This is the first of a new series by the former journalist and lad-lit writer Tony Parsons.
Starting with a prologue set in 1988 the story opens with a pack of boys and one young girl in a basement. The boys, all wealthy and attending a nearby public school have their fun and continue with their lives. The story then switches giving us a little bit of background to Detective Max Wolfe, a single father to Scout and co-parent to their dog Stan.
With Max Wolfe newly joining the murder squad at 27 Saville Row, London, he is launched straight into an investigation, the victim a banker found with his throat slit and the picture of him and his schoolmates which sits on his desk is splattered with his blood.

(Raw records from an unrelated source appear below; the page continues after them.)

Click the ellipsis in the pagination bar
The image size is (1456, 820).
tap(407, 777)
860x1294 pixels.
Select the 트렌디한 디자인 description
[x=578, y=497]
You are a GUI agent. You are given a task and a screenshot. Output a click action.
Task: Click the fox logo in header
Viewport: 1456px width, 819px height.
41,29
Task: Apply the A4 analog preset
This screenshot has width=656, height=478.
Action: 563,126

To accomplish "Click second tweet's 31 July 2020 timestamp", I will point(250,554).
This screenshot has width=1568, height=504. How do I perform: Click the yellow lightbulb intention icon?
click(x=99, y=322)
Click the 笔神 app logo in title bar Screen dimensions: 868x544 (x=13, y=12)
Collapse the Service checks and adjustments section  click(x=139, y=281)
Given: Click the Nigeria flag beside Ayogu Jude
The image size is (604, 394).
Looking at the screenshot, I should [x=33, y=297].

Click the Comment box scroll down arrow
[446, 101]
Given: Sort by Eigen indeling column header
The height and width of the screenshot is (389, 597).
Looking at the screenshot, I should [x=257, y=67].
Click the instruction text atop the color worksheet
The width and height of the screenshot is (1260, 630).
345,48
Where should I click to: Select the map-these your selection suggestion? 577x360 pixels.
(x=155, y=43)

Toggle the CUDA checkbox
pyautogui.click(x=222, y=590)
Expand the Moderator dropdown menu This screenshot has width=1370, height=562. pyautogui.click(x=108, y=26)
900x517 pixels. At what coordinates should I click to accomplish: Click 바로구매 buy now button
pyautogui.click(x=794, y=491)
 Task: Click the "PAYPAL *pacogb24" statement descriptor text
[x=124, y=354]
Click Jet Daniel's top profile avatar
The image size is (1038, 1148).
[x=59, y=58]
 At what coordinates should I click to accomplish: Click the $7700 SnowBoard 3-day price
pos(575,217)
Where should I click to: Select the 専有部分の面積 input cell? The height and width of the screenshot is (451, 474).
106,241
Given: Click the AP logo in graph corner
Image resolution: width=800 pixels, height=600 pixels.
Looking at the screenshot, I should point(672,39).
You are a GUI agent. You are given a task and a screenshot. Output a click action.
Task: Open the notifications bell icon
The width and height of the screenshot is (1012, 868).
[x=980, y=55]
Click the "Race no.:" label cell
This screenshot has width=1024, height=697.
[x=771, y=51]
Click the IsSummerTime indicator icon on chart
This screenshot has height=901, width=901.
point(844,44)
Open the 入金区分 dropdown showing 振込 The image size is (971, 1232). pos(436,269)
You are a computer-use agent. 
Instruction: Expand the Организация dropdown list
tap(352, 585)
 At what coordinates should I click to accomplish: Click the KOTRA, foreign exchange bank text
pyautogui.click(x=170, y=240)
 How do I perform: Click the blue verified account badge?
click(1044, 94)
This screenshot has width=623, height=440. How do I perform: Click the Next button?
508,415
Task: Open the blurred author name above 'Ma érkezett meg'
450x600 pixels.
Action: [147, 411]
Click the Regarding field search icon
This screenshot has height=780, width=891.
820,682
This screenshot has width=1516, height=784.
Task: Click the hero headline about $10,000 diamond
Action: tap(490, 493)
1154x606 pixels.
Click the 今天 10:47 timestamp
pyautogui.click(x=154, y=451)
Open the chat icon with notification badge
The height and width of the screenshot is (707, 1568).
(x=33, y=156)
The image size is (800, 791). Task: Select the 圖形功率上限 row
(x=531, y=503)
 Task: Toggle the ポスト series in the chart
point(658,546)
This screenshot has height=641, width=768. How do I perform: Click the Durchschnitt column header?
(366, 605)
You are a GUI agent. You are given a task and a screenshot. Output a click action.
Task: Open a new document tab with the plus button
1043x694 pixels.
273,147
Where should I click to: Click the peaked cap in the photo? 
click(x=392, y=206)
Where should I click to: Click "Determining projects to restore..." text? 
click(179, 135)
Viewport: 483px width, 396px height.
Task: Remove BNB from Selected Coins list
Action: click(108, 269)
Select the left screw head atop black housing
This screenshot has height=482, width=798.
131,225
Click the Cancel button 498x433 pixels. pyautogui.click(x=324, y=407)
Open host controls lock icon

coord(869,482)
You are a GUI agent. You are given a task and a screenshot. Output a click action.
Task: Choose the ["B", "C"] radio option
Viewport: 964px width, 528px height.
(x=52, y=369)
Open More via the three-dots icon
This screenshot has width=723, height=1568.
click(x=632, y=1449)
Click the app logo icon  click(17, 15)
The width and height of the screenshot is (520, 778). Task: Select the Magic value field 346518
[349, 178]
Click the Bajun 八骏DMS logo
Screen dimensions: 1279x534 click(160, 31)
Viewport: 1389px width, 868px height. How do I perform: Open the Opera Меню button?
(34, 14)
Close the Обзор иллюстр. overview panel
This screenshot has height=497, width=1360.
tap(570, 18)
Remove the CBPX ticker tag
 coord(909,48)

The book starts at a cracking pace with the bodies quickly mounting but this soon falters with a fairly predictable plot being hampered by the author’s research. Tony Parson’s was a little too keen to demonstrate his knowledge which didn’t always blend seamlessly into the plot. While the reader is treated to an explanation of a procedure or a bit of history the story seemed to sputter to a halt and although I did learn that the Imperial War Museum used to be Bedlam, and other interesting facts, it was too obvious I was being told something. In addition to this, I also struggled to engage with any of the characters, particularly Max Wolfe. Like many fictional Detectives he demonstrates his caring side away from work, his dialogue with his daughter is touching at time with the author tracking back to his previous genre detailing family life, however there was no real depth in his other relationships. Not with his colleagues, his superiors or the victim’s families. In fact I am struggling to describe any defining characteristics so if they were there I missed them.
This is an undemanding read, quite brutal but not up to the billing of being the next Peter James in this humble reader’s opinion.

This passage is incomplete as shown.